Many people will tell you that a lot of SEO is about keywords. While there are many (many) factors involved in the calculation of your website’s rank, keywords do still play their part. While you shouldn’t fill up the address bar with keyword after keyword, try and fit one or two into the web address itself.

For example, a URL such as "domain-name.com/welsh-football" would work great for a page based on Welsh Football.

HTTP, or HTTPS?

If you don’t know the difference, HTTP is the way web pages are sent across the Internet. The ‘S’ in HTTPS simply means Secure. This not only secures the data transmitted between the web server (where your website lives) and it’s visitors. Not only can this help boost trust between your visitors and your business, but search engines also give a little bit of a boost to secure sites (for obvious reasons).

Dynamic Pages

You may have visited a webpage and noticed something in the web address along the lines of "?p=some-page&id=18569". This helps the software behind the site load the correct page. However, there are ways around this with tools such as htaccess rewriting rules. Confused? Don’t be. Many Content Management Systems (such as WordPress, SilverStripe, Drupal, Joomla and others) all come with easy to use tools to do this for you.
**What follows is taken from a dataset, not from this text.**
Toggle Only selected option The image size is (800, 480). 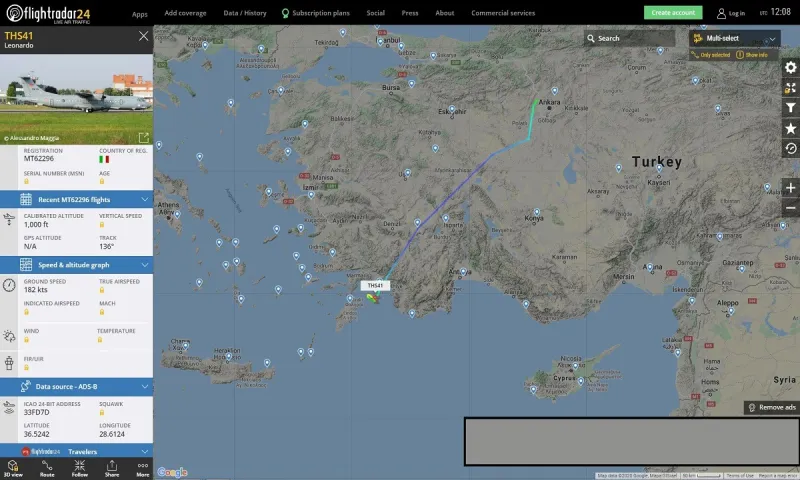(x=711, y=55)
Some search engines do try to make heads or tails of these funky web addresses, but it can be confusing. After all, the ‘p’ in our example could mean absolutely anything.

Friendly web addresses can not only help a search engine understand a page’s content, but it can also help users understand it too. Remember, websites are really designed to be read by humans rather than machines.

Subfolder, or subdomain?

Search engines such as Google enjoy authority and trust. If you have a domain name that’s been around for a long time (or plans to be), it can be considered more trustworthy than one registered for only a year. But they also see subdomains as different domain names, so your blog at "blog.domain-name.com" would be considered a different website, at least in terms of ranking, compared to "domain-name.com/blog" where it will be seen as part of the same site.

Consider your folder structure before making hard and fast decisions. It may be necessary in some cases to separate them (for example, if you’re hosting your blog elsewhere), but subdomains can be considered as separate sites.

Overview

There’s a lot to think about - from folder names and structures, to length and keywords. But what is important, is you consider these things when picking your software and/or developer.

We believe in not only making things easy for our clients, but also try to use the best tools available within budget to maximise their benefits. We only use Content Management Systems and frameworks with search engine friendly web addresses - it’s just another standard feature that we ensure is part of your site.